After more than two decades of steady reductions, the capital costs of a wind energy project have risen by around 20% over the past 3 years. The results of our survey show that they are in the range of 1100–1400 €/kW for newly-established projects in Europe.

And The Economics of Wind Energy from 2009 has similar data:

EWEA-2009-Capex-breakdown

Figure 2

So again installing a 2MW turbine and connecting it to the grid costs around €2.4M.

If we look at the capex cost of this wind turbine over 20 years in a many parts of Europe with a capacity factor around 15%, we see that it produces 53M kWh (2000 x 8760 x .15 x 20), so ignoring the cost of capital, a capex cost of 4.5 c€ per kWh. In Ireland and many parts of the UK, with a capacity factor around 30%, we get 2.3 c€ per kWh. This kind of cost is also written as €23/MWh – €45/MWh.

Operations and maintenance cost vary of course. Current estimates seem to be around 1-1.5 c€/kWh or 10-15/MWh. Some of these costs are “fixed” in that they are legal or regulatory so cannot be tied to the energy output while others are clearly related to the energy output (replacing parts, etc). And there is a lot of variability in all of these costs.

So to put this in a different perspective, for our 2MW turbine, running at an attractive 30% capacity in a high wind location, the O&M cost is around €53,000 – €79,000, and over 20 years (again ignoring cost of capital which increases the cost of initial payments vs later maintenance costs) this equates to €1.1M – €1.6M, which is not insignificant in light of the capital cost.
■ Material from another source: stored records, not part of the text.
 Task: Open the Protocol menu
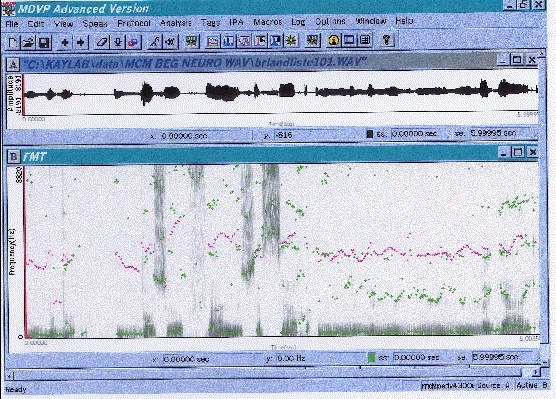(x=134, y=23)
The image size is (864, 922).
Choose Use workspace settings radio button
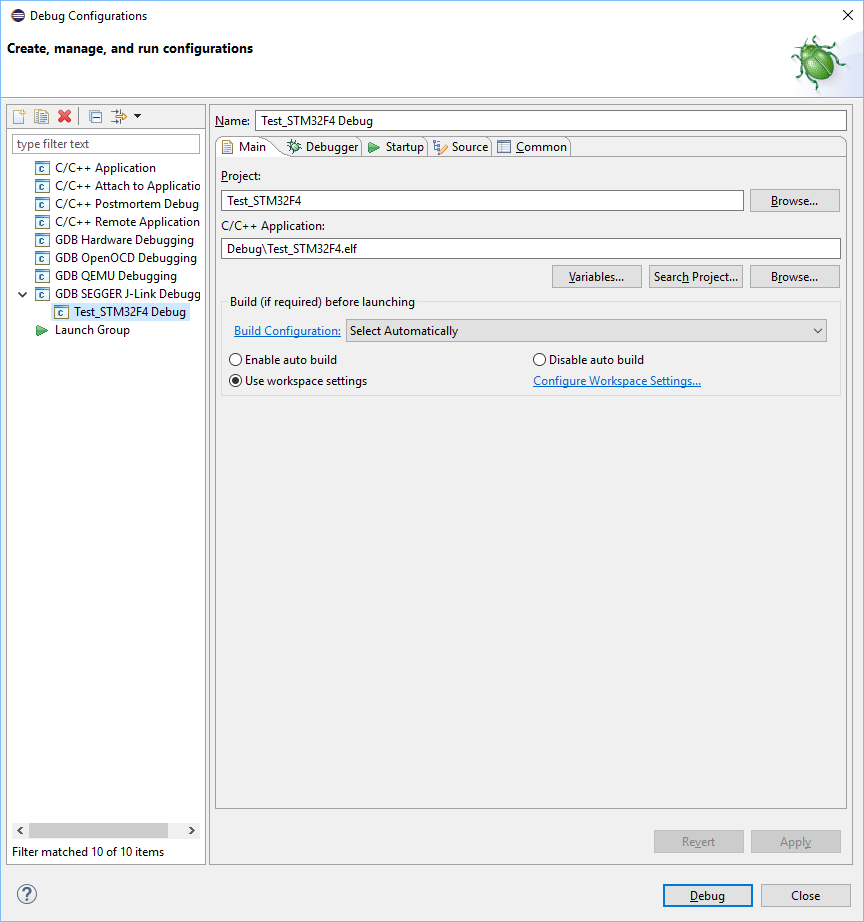(x=236, y=381)
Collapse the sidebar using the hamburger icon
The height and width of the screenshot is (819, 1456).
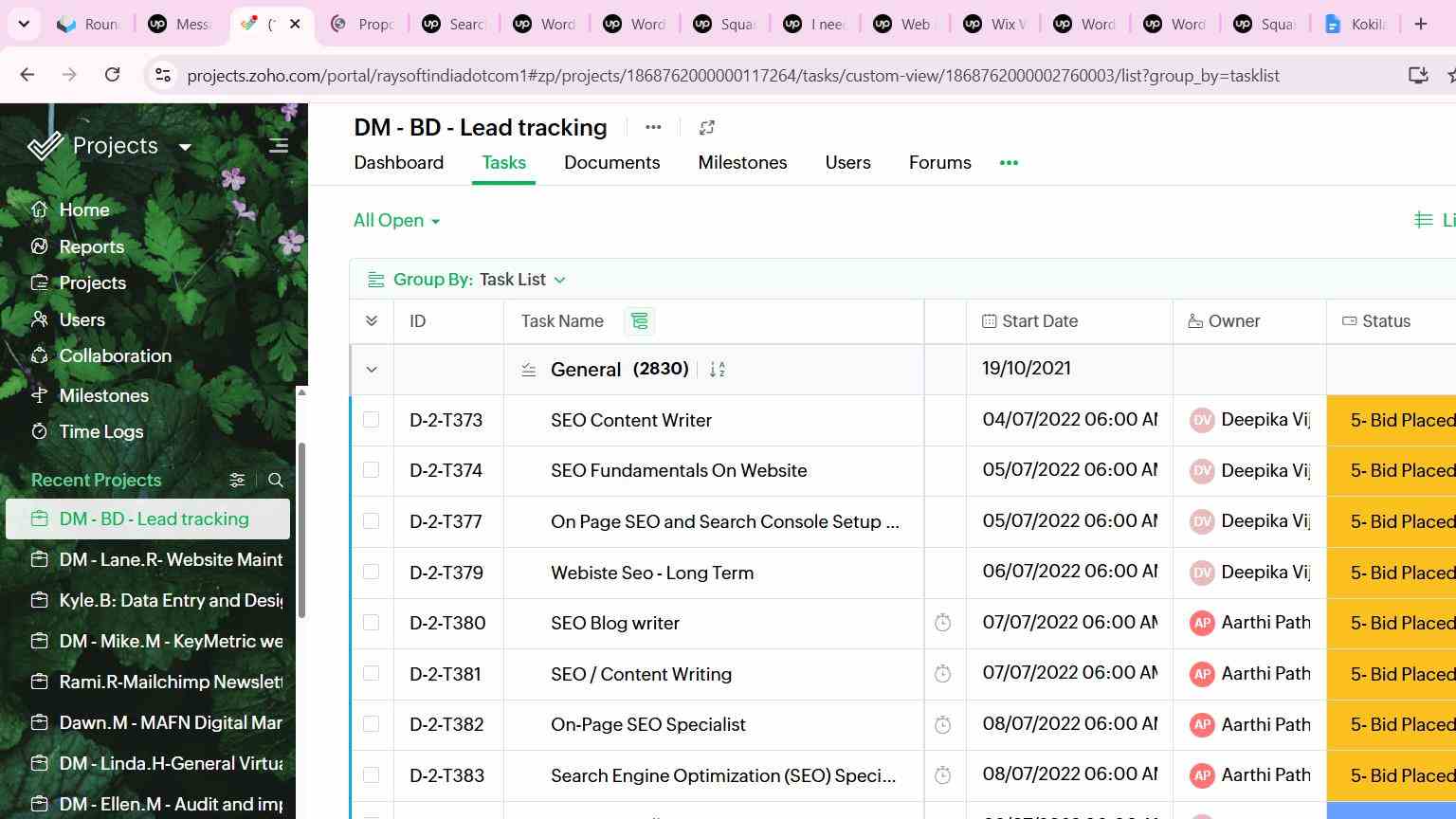click(x=278, y=146)
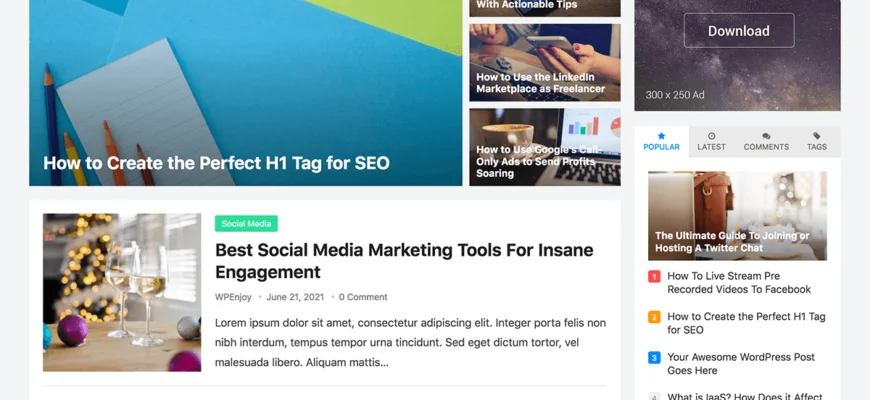870x400 pixels.
Task: Open the green Social Media category label
Action: 246,224
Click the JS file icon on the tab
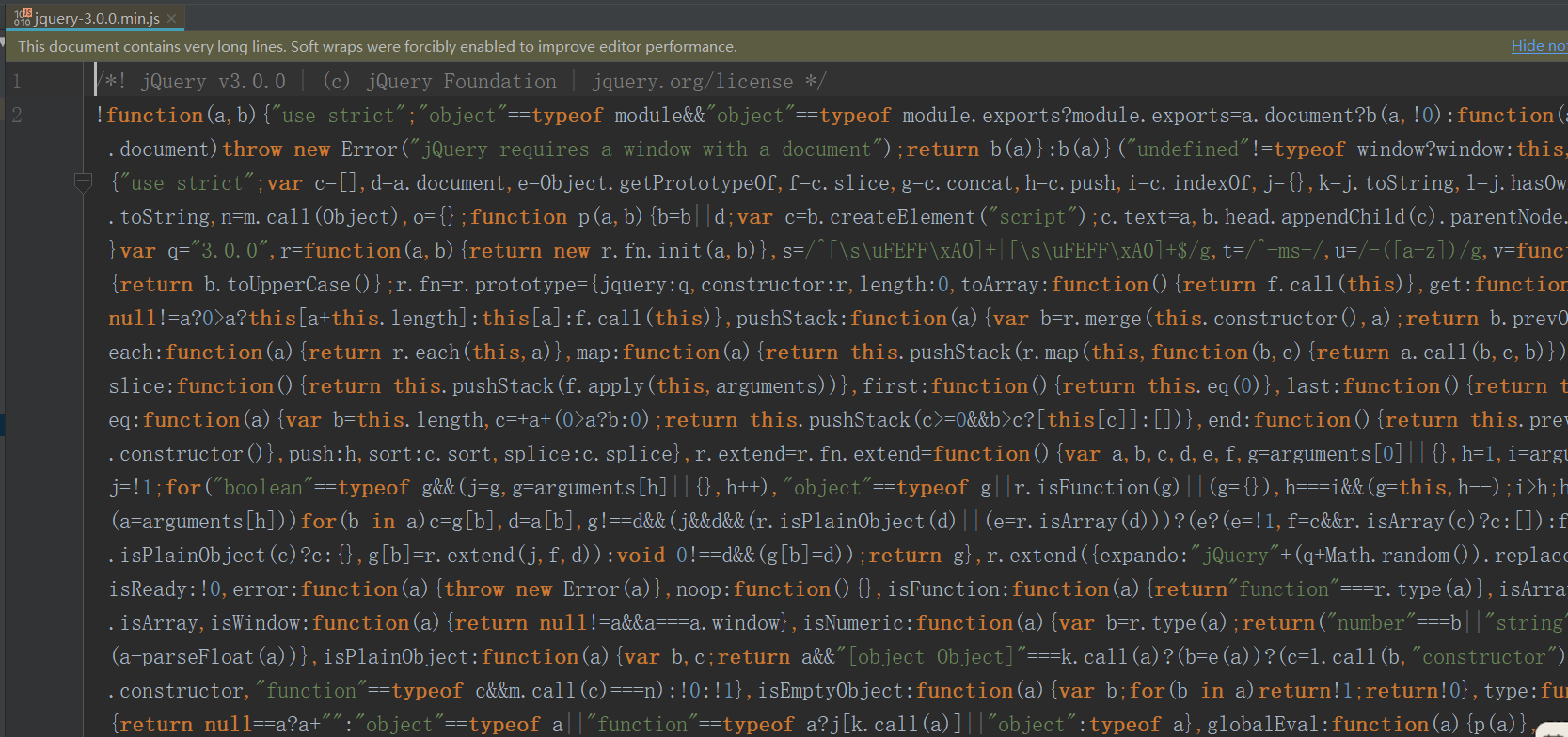This screenshot has height=737, width=1568. [22, 18]
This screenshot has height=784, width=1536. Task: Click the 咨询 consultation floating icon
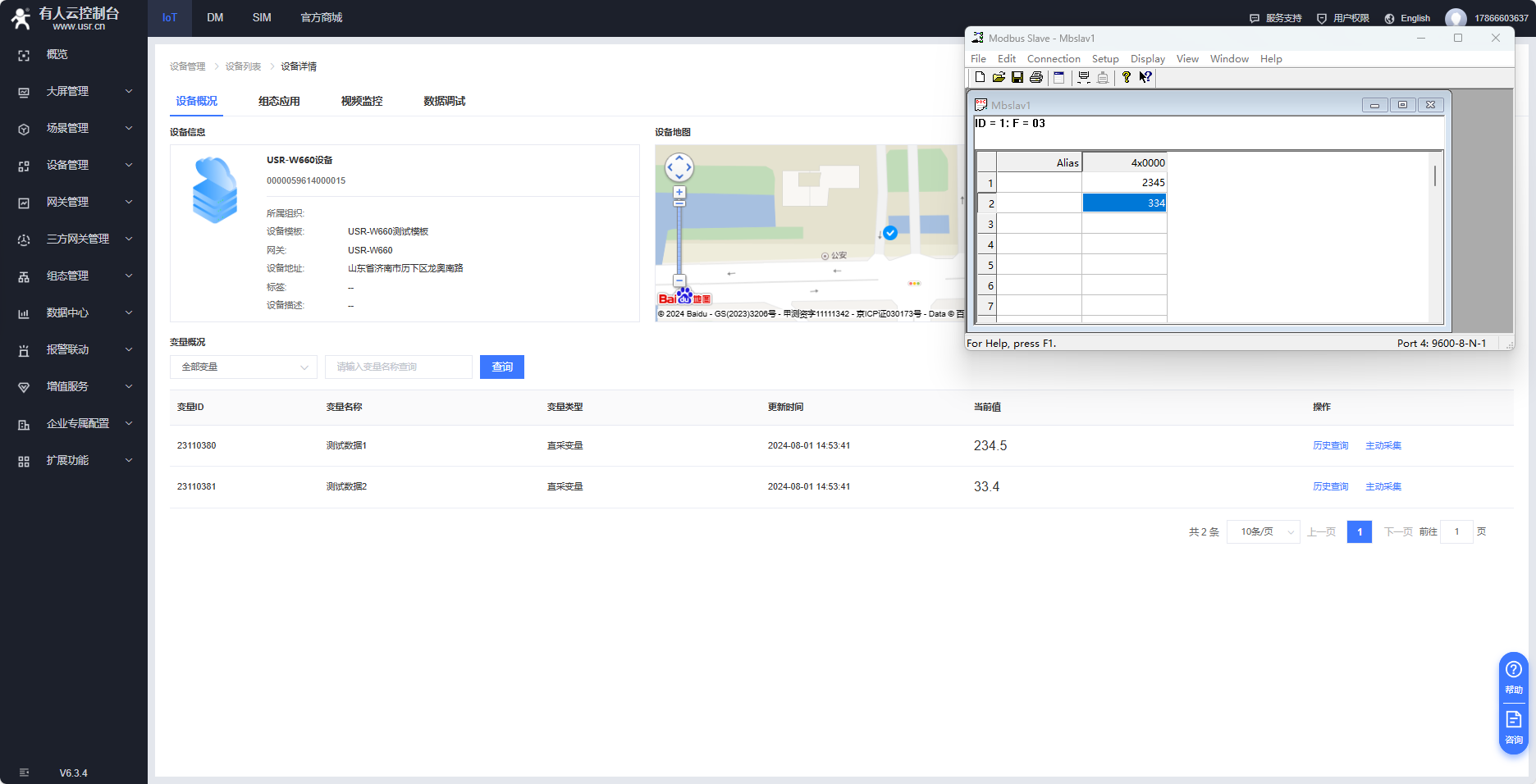pos(1514,727)
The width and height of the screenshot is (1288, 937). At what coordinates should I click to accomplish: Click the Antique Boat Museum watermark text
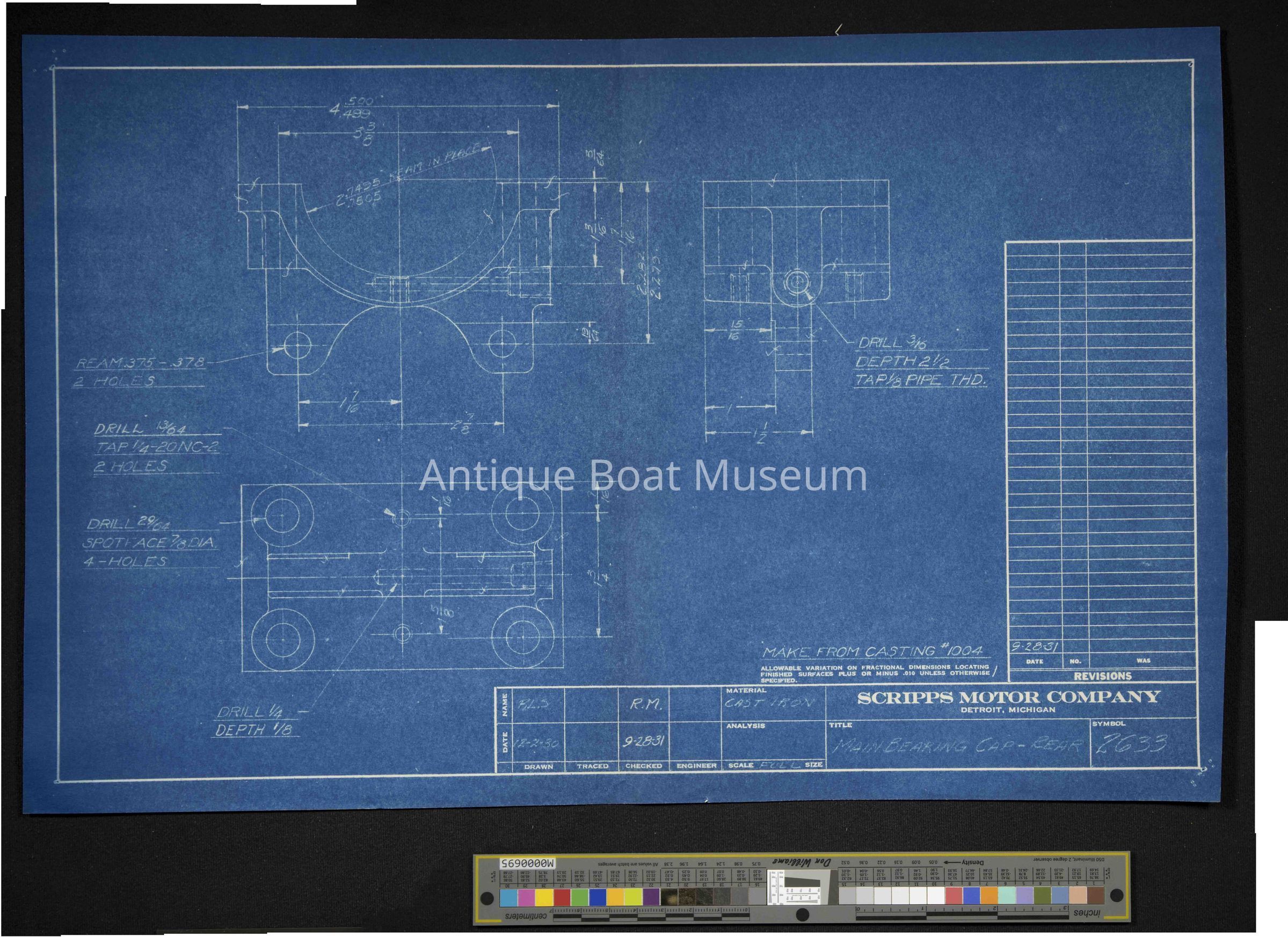(642, 475)
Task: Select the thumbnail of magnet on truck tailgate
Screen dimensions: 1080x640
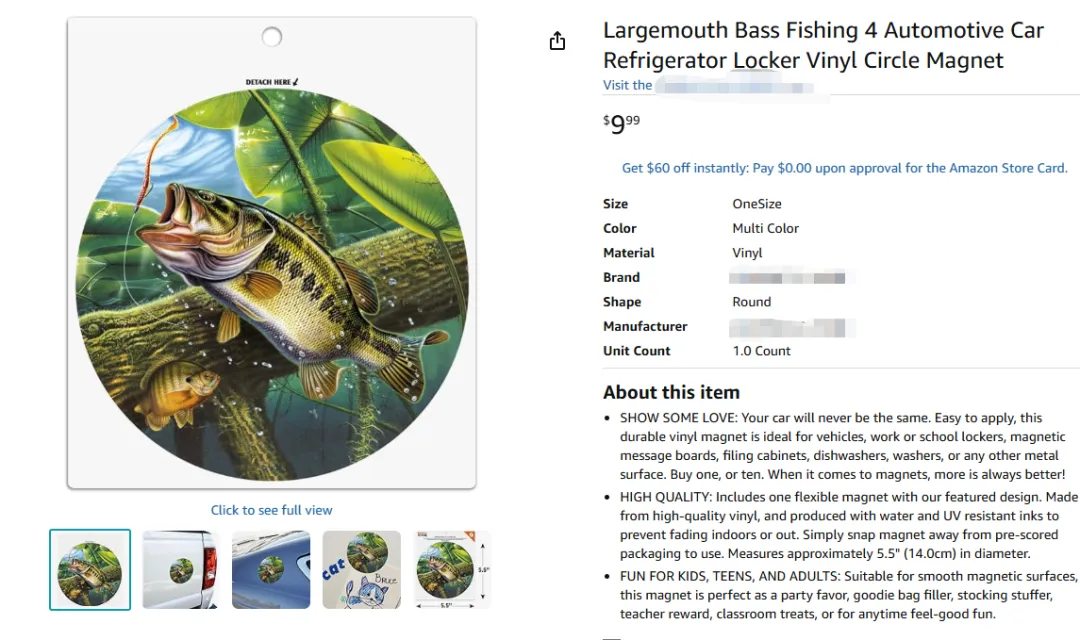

Of course, the long term maintenance costs are quite unclear, as there isn’t a lot of 20-year data on wind turbines, and no long term data at all for current generation products.

The 20-year life is also a value that exists more for planning purposes than a real consideration of actual lifetime. Many conventional power plants were given something like a “30-year life” yet are still operating 50 years on. In those cases, the “lifetime” was more for planning and purposes of financial measurement, rather than the belief that after 30-years they would fall apart. And the “30-year” plants still operating after 50 years may have had a number of expensive refits during that period.

If we sum it up in a “proper financial metric” like Levelized Cost of Energy (LCOE), we need to include the cost of capital and take into account the capacity factor. And then take a view on the number of years the wind turbine will operate.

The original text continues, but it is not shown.